- _INSTRUCTION_
Swap "stopwatch" for "timer" in the listing, beginning at the line that has "Task: Click the Fast stopwatch icon on v3" and stopping after the line that has "Action: point(301,687)". Reproduce only those lines, with everything else unchanged.

- _DATA IN THIS EXERCISE_
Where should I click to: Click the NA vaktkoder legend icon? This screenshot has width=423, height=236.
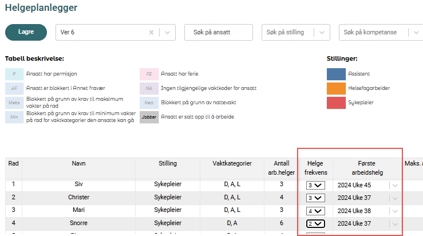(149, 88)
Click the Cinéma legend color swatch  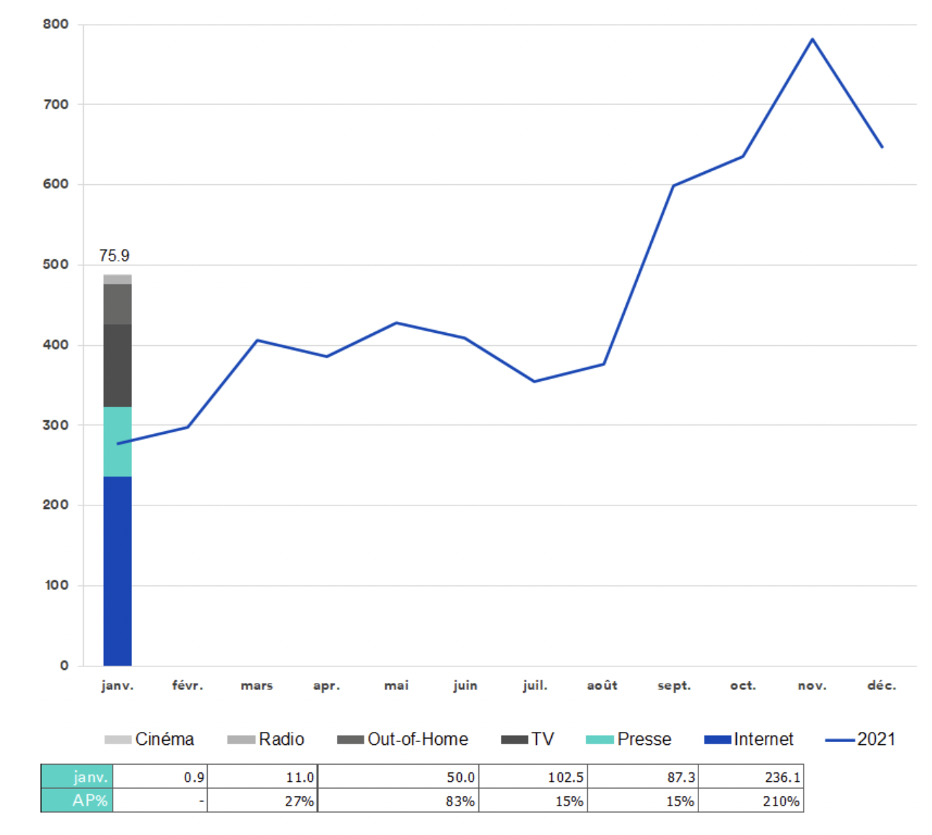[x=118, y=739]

--

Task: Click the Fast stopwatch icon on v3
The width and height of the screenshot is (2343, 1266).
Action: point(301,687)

- _SOLUTION TO THIS TASK_
Task: Click the Fast timer icon on v3
The width and height of the screenshot is (2343, 1266).
Action: point(301,687)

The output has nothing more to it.